Data entries
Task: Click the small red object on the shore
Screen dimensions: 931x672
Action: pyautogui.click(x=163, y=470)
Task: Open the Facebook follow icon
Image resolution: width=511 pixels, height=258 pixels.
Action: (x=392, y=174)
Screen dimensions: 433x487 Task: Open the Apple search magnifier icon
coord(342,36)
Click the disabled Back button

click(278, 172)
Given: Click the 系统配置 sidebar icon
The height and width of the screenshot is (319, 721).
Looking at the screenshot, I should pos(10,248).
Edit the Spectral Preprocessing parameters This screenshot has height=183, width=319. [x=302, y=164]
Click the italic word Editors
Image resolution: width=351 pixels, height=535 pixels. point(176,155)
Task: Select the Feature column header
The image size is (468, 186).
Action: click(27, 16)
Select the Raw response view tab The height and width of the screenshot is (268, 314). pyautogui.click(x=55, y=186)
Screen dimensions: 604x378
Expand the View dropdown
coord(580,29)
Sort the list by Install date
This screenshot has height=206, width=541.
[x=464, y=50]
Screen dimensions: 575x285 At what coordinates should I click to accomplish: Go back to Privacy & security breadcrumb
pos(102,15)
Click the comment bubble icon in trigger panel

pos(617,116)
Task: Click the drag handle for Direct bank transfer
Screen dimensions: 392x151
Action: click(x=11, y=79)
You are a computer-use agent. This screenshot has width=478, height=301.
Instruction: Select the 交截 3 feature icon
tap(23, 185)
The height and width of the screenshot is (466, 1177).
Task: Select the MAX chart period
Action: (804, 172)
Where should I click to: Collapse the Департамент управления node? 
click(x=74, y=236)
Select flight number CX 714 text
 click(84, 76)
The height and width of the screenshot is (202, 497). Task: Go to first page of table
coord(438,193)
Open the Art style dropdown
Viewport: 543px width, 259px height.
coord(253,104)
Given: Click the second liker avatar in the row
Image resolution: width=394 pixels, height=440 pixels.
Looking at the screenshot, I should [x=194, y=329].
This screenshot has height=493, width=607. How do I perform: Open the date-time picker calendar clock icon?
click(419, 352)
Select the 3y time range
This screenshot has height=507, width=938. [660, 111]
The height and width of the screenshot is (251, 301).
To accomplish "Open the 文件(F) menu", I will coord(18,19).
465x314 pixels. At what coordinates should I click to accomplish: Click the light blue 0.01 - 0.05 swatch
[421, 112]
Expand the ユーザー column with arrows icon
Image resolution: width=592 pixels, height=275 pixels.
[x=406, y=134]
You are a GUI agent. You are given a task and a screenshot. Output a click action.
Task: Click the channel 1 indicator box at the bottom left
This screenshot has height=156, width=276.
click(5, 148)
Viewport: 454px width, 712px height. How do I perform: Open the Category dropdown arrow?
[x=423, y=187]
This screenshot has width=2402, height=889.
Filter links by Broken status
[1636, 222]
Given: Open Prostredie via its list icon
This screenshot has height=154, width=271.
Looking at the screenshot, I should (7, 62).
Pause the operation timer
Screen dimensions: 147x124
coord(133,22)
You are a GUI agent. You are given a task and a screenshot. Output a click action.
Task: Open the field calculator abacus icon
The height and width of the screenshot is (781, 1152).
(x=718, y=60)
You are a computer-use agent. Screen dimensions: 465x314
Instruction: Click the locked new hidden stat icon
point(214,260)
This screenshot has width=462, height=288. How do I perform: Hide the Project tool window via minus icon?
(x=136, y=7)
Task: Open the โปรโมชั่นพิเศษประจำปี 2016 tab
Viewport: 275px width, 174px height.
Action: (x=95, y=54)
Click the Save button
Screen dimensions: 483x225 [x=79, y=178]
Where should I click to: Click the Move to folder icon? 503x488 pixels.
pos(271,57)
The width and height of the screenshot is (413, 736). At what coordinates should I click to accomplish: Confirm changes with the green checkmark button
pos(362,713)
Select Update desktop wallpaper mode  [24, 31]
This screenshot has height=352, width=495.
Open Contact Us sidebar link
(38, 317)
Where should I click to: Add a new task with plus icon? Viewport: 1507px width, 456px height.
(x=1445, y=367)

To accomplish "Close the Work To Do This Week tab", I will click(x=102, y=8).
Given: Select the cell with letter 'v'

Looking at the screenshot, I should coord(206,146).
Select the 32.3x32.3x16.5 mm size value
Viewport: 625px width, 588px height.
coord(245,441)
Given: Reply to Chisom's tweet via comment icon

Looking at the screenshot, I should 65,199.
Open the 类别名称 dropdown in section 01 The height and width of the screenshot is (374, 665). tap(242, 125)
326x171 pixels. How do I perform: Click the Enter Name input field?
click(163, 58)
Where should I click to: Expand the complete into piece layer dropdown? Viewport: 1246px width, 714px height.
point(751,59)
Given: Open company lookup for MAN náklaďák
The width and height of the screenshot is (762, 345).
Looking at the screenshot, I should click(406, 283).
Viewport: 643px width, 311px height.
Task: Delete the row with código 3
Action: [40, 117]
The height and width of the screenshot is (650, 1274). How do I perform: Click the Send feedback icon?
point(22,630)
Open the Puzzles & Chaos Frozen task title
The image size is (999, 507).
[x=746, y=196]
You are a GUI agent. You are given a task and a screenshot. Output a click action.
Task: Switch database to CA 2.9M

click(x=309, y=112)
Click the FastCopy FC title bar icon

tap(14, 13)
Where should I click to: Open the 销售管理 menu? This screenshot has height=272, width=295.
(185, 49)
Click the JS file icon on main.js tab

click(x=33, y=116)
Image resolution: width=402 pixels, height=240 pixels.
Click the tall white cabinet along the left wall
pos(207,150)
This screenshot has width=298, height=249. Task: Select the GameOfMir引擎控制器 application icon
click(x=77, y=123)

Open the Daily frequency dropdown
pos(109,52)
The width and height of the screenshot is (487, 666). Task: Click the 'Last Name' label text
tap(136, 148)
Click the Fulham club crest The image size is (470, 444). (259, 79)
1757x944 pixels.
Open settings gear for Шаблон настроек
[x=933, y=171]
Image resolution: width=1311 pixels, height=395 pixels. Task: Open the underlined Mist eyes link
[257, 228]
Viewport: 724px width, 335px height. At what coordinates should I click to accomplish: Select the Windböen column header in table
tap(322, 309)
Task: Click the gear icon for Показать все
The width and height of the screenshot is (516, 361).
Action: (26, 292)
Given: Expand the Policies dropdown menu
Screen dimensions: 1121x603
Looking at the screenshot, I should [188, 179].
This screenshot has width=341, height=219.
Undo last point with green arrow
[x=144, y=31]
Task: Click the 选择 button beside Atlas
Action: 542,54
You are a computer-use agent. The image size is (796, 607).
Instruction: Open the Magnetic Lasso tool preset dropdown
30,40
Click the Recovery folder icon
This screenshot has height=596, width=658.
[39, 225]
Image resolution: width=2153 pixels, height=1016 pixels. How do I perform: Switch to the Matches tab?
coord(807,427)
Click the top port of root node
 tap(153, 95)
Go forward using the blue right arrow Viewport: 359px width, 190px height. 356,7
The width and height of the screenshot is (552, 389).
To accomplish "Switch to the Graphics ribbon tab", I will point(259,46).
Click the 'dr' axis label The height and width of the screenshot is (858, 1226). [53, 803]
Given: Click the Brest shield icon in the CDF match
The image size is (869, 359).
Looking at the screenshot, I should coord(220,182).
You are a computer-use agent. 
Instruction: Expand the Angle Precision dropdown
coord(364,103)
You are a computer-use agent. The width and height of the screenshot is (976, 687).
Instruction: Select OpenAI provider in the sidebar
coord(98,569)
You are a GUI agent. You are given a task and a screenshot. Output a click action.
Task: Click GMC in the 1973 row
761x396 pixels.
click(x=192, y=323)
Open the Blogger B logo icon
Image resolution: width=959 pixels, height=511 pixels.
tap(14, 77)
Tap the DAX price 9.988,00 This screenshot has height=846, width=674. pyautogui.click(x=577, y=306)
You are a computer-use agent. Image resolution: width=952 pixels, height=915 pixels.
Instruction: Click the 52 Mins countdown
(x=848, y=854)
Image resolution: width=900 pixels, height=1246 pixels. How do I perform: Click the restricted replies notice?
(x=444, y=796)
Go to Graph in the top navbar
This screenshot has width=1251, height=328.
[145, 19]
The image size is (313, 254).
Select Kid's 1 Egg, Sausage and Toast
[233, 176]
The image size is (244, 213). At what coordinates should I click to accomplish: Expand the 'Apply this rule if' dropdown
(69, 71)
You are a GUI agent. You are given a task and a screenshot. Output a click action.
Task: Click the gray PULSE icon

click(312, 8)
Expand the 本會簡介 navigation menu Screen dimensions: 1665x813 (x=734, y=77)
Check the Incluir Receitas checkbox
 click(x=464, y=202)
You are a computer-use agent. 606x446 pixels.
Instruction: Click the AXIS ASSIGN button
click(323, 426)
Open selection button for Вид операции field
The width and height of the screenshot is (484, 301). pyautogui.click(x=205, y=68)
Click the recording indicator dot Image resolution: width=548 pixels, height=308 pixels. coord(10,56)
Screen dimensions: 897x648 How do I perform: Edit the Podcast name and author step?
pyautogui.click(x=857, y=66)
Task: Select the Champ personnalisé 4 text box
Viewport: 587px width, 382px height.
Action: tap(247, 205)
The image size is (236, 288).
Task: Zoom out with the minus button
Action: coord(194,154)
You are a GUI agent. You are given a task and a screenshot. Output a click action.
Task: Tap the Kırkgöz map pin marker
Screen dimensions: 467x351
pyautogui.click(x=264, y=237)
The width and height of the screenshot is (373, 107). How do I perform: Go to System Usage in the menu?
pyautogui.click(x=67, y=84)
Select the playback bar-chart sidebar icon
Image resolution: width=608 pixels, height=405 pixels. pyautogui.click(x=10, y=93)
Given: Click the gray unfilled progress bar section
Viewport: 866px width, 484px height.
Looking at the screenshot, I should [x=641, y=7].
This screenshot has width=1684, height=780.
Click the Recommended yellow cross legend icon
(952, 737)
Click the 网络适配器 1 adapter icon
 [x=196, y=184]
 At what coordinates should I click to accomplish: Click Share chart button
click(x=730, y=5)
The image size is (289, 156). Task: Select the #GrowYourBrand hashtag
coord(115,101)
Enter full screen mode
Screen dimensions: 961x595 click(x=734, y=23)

Exercise instructions | No lines before the one containing "Viewport: 587px width, 382px height." belong in the answer; write out that line and each one after it exactly, through the end of the records.

Response below |
Viewport: 587px width, 382px height.
Action: tap(247, 205)
The image size is (236, 288).
Task: Zoom out with the minus button
Action: coord(194,154)
You are a GUI agent. You are given a task and a screenshot. Output a click action.
Task: Tap the Kırkgöz map pin marker
Screen dimensions: 467x351
pyautogui.click(x=264, y=237)
The width and height of the screenshot is (373, 107). How do I perform: Go to System Usage in the menu?
pyautogui.click(x=67, y=84)
Select the playback bar-chart sidebar icon
Image resolution: width=608 pixels, height=405 pixels. pyautogui.click(x=10, y=93)
Given: Click the gray unfilled progress bar section
Viewport: 866px width, 484px height.
Looking at the screenshot, I should [x=641, y=7].
This screenshot has width=1684, height=780.
Click the Recommended yellow cross legend icon
(952, 737)
Click the 网络适配器 1 adapter icon
 [x=196, y=184]
 At what coordinates should I click to accomplish: Click Share chart button
click(x=730, y=5)
The image size is (289, 156). Task: Select the #GrowYourBrand hashtag
coord(115,101)
Enter full screen mode
Screen dimensions: 961x595 click(x=734, y=23)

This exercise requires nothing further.